The code for nsChromeRegistry.cpp assumes that if I provided more than one skin package listing in the contents.rdf file, I must have provided the skins in the subdirectories. It also assumes that if I provided exactly one such entry, the skin lives in the current directory.
What annoys me about this is that it gives the package developer (me) a false impression. I can't explicitly state I support more than one skin without having lots of duplicate files. There's also no immediately obvious way for me to force Mozilla to accept a different base URL (say, the correct one) through contents.rdf.

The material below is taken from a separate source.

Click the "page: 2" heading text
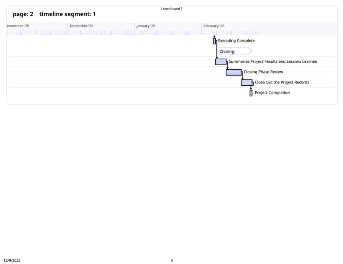 [x=23, y=14]
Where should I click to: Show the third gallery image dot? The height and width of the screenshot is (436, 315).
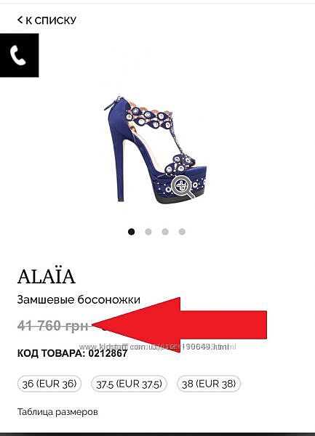coord(165,232)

This is really not cool. This is one of the issues that has bitten me again and again over the years because it's not documented anywhere, and I finally lost my patience with it today. I remember having this problem when I first started developing Abacus, about three years ago. If there's a better way to do this, I'd really like to know what it is. Or if there's a bug on file about it, I'd like to know about that too.
UPDATE: I guess it would sort of make sense as currently implemented, if each individual skin had its own contents.rdf, and the install.js/rdf file referred to each individual contents.rdf file. But it's still not nice.